I had met Amrita first time in college. She seemed haughty in the beginning. A self-obsessed woman who couldn’t see life beyond herself – that is what I thought of her. We were cordial but never great friends in college. We never had open confrontations but it was evident that we never harboured great love for each other. Days passed by and we finished college.
My University classes started and I remember to have been a week late to join classes because of an ailment. The day I joined classes, I was a tad late and by then a particular period had already started. I was a little shy and a bit hesitant to even enter. Suddenly a familiar and smiling face greeted me and wordlessly whispered me to come in. She even managed to squeeze in a seat for me beside her. That was the beginning of a friendship that went on to become one of the most precious relationships of my life. Collecting notes for each other, bunking classes, hitting on guys, bitching about others, singing aloud by the Ganges, attending book fairs, playing truant, binging on movies to food, spending endless afternoons debating over politics to literature, we have done everything together and a lot more.
Amrita had a strange family. Her brother and father were nice people but she had failed to receive love from her mother. She often told me how she yearned for her mother’s love but was cruelly thwarted every time. Her mother solely showered her affections on Amrita’s brother. Her stories haunted me and I started playing the role of her mother at times.
Our relationship was unique and beautiful. We made each other complete. In the due course of time she had a relationship with her private tutor who used to teach her during school. He seemed a dependable person. However, he was the one who triggered misunderstandings between us. Things turned so sour that communication stopped between us. It is funny how a male presence can completely malign relations between two women. Today it seems trivial and funny but strangely enough years back when we had ourselves been considerably amateurish, such incidents had appeared unassumingly grave.
We could have reconciled perhaps, but during that particular juncture in life other preoccupations assumed more importance. I left Calcutta and professional callings were of utmost importance during those years. I did get to hear about her from common friends but we never spoke. While I was far away, she got married. Married the same guy and I was happy for her. Years passed and I made new friends but I never forgot Amrita. I kept thinking about reconciling whatever misunderstandings we had had in the past. After all, we had grown up and matured over the years. Her thoughts often came back to me and made me happy. I knew she is my friend for life and nothing can ever create a rift between us. I made plans to call her up and then meet her. I knew deep down she must also have been missing me. However, I don’t know what held me back and I never could actually make that phone call. Why? I asked myself many times. Perhaps I wanted to run away from reality, perhaps I wanted to avoid confrontations, perhaps I was afraid.

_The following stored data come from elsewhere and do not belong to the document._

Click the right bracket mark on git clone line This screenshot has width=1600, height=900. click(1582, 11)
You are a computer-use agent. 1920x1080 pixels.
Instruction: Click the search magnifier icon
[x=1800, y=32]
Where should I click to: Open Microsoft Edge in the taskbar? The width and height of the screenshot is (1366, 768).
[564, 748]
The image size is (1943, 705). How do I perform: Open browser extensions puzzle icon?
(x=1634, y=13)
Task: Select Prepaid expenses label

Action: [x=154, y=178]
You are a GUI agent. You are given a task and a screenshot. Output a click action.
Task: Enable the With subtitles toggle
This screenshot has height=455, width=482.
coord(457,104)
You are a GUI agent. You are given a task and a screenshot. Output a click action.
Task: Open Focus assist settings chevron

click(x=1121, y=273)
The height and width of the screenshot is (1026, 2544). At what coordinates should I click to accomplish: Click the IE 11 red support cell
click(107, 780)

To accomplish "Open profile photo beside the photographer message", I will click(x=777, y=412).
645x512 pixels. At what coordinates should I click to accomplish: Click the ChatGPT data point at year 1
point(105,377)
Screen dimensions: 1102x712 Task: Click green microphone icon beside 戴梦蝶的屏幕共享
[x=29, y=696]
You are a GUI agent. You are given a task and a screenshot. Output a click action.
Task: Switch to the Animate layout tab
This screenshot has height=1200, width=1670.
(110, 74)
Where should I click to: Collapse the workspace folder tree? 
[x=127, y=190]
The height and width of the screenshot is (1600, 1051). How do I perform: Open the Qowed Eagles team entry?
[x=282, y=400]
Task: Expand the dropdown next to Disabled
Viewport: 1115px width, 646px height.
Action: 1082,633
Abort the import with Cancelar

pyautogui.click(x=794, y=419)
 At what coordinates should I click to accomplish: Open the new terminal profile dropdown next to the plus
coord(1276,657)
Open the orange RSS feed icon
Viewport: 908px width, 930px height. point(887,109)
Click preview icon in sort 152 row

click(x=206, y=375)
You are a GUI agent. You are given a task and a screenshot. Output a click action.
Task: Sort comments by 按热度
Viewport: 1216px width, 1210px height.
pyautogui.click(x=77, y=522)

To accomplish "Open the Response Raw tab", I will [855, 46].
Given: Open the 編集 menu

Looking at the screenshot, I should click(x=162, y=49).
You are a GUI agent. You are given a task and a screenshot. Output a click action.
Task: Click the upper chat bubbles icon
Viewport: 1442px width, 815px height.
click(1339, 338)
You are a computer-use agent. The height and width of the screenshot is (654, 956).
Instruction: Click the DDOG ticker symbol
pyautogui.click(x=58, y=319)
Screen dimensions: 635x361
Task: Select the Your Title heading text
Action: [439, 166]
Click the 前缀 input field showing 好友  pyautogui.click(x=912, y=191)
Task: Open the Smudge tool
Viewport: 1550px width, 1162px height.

Suddenly, one day a piece of news came shattered me completely. The news still seems unreal even though almost five years have passed in between. Amrita had been killed by her own husband, the same guy who had created a rift between us. The reasons for the killing are still unknown.
Life keeps giving us chances and we need to know when are the times we need to grab those opportunities and move on. It had never been too late to just call her up and express my grudges. But now it’s actually late, too late. I held on to my stupid ego that prevented me from reaching out to a friend who needed me during the crucial junctures of her life. Who can say had I made that phone call, had we kept aside our idiotic differences, she would still have been there with me.
It is never too late for all of us to say sorry, to forgive, to move on. And for those who do not, have to suffer on and on and mull over what could have been and what could have been not.